Why French project managers mostly do it wrong
In France most people think software is a commodity, meaning they try to find the cheapest person out there that will do the job. If your site is selling socks, that’s probaly a decent bet because their isn’t a lot of technology involved and your core business is selling socks, not your website.
So the problem with that thinking is that the premise is utterly wrong. Good software is not a commodity, it comes at a price and not everyone can do it. Even people who sell shaving kits have figured that out.
Let your artists work for you
My point is good developers are not mere factory workers. They are elite craftsmen or even artists, and they should be managed as such. Craftsmen and artists can’t measure their work by the hour, they can’t follow a well-defined schedule, you can’t tell them what are the priorities. They will figure it out by themselves! Just let them work. If a bug needs to be fixed, they will fix it because they care about the quality of their code.

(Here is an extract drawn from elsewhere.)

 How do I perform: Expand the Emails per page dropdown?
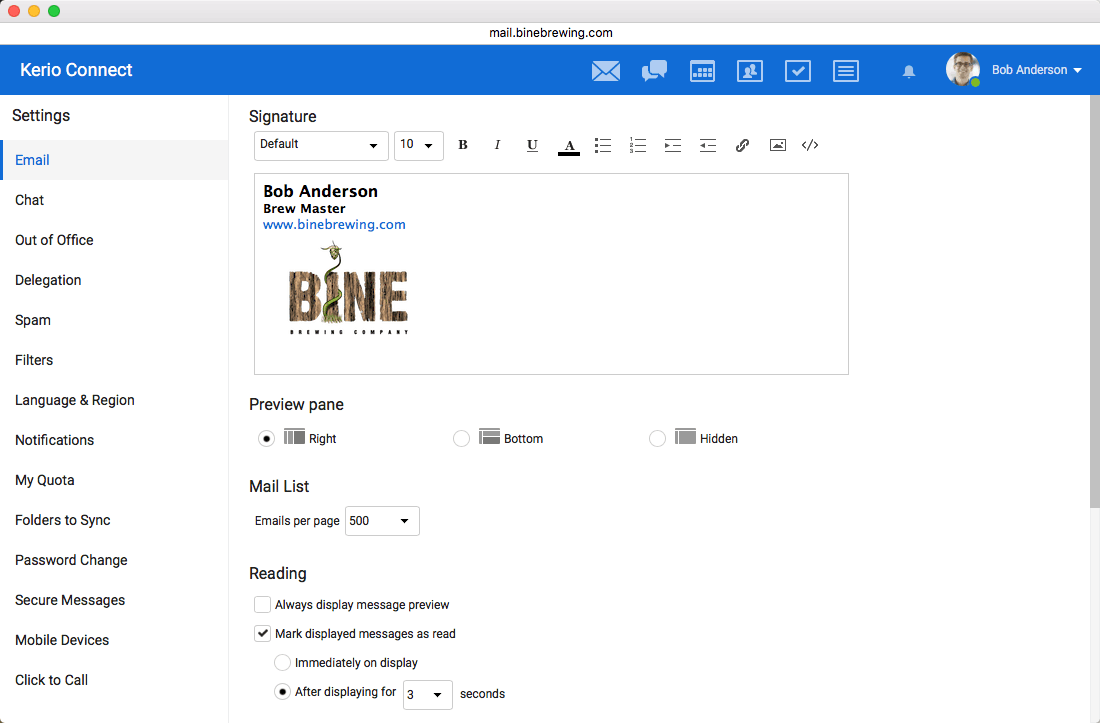382,521

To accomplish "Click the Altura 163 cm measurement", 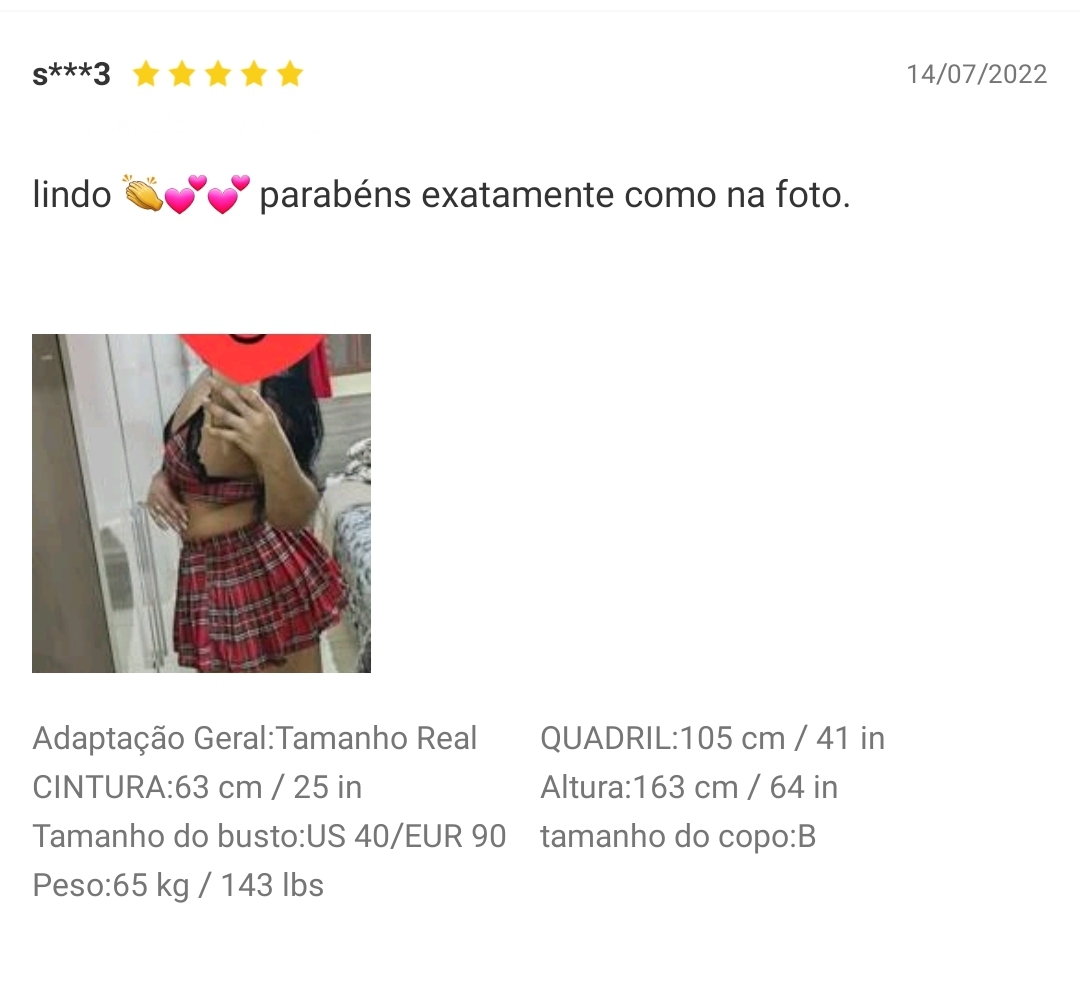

Productivity cannot be commanded
Developers, like artists, need to get ”in the zone)” in order to be productive. You can’t make them get in the zone, you let them do it. So stop handing them a todolist lovingly prioritised with strict deadlines, it is useless. They are makers, they will work becauses they like what they do and they love building things. There is no need to tell them to do it. And if they want to work from 3pm to 3am because that’s when they are the most productive, let them.